Banks are processing million of transactions and have thousands or millions of customers. Systems that are based on pre-defined rules do not allow them to be flexible in chasing ever changing ways of "money laundering" and creativity in economical crime.

 

 

Solution

 

Saragosta offers FinDet as the solution to detect suspicious transaction to extend the portfolio of existing methods with a technology based on data mining and artificial intelligence.

 

We apply data mining processes to detect and analyze huge quantities of data that is divided into a couple of steps.

 

First, data is integrated in order to form one format.

 

The second step is visualization, conjunction, and interpretation of obvious and hidden connections, complicated relations, and patterns of activities included in data.

 

The last step is getting results that need to be acceptable and understandable for the final user. 

The Data Mining Module is based on the GhostMiner application and is composed of two parts: Developer and Analyzer.

Developer is used to automatically create classification rules and to detect suspicious transactions based on models prepared in the training set of given transactions.

 

Analyzer is used as a tool to detect suspicious transactions from among all transactions delivered by the system. Results of an analysis are demonstrated in a special summary report.

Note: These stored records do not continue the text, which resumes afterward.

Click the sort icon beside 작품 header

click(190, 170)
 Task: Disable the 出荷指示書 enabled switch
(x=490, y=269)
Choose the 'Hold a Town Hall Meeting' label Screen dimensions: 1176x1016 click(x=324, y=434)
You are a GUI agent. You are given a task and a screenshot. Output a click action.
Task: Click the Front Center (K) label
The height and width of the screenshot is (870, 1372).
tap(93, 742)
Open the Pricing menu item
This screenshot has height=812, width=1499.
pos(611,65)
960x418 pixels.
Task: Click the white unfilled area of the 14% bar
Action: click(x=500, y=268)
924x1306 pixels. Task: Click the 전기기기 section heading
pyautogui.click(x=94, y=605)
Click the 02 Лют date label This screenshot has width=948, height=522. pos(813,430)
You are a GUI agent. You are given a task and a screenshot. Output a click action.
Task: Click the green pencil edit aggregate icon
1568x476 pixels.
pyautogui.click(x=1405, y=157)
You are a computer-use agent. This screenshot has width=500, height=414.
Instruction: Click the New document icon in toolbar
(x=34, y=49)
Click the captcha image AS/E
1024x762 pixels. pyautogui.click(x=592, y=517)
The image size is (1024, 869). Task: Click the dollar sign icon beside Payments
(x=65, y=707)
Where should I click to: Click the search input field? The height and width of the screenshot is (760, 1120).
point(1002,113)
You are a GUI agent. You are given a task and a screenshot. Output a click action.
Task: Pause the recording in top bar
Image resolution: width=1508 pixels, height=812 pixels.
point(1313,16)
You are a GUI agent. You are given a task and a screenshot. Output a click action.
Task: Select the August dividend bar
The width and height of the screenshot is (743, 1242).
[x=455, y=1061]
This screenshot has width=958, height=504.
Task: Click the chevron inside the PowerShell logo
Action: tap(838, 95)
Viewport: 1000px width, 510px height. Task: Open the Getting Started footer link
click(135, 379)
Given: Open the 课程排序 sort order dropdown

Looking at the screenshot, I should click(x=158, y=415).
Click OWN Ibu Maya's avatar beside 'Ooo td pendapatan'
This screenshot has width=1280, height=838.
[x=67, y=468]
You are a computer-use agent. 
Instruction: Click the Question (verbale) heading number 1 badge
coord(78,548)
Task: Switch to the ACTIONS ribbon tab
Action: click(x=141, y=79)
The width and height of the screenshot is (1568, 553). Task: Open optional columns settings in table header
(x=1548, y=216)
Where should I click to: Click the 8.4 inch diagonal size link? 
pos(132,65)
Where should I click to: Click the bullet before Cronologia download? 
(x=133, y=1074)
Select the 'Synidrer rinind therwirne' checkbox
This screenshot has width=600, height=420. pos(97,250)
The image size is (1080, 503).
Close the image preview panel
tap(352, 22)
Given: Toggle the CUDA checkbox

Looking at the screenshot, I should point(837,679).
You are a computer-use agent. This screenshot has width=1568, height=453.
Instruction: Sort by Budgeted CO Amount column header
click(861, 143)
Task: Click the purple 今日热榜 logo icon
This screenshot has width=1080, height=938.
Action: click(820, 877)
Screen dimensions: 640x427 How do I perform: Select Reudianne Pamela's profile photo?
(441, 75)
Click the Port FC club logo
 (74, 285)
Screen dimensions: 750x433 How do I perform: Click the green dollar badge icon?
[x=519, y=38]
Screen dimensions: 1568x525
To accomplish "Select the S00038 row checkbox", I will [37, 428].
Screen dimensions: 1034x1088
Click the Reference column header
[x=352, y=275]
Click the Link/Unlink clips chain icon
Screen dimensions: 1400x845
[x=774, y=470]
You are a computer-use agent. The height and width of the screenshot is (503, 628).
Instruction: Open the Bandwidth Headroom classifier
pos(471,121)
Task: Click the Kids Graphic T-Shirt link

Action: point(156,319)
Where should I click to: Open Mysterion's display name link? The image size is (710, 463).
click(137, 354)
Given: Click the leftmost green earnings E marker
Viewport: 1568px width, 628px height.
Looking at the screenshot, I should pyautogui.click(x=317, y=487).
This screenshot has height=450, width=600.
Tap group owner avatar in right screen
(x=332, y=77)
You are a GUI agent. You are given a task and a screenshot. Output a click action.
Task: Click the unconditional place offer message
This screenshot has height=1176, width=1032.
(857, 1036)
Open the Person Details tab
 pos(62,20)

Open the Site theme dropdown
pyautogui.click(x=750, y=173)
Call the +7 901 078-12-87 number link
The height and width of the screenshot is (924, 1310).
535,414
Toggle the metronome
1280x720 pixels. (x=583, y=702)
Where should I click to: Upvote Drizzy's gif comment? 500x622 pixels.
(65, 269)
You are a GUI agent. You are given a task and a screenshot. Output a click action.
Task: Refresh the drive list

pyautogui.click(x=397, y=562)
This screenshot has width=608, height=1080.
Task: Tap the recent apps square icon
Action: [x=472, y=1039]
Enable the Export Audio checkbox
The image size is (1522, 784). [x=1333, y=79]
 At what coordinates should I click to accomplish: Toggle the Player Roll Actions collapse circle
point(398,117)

The application of the Data Mining Module allows the detection of suspicious transactions in an automatic and more accurate manner. It requires to create own training set of transactions that defines classes of transactions. Such a set may be created in two ways:

 

Training transactions may be delivered from the register of suspicious transactions.

 

Training transactions may be also initially prepared due to the existence of the data clusterization module.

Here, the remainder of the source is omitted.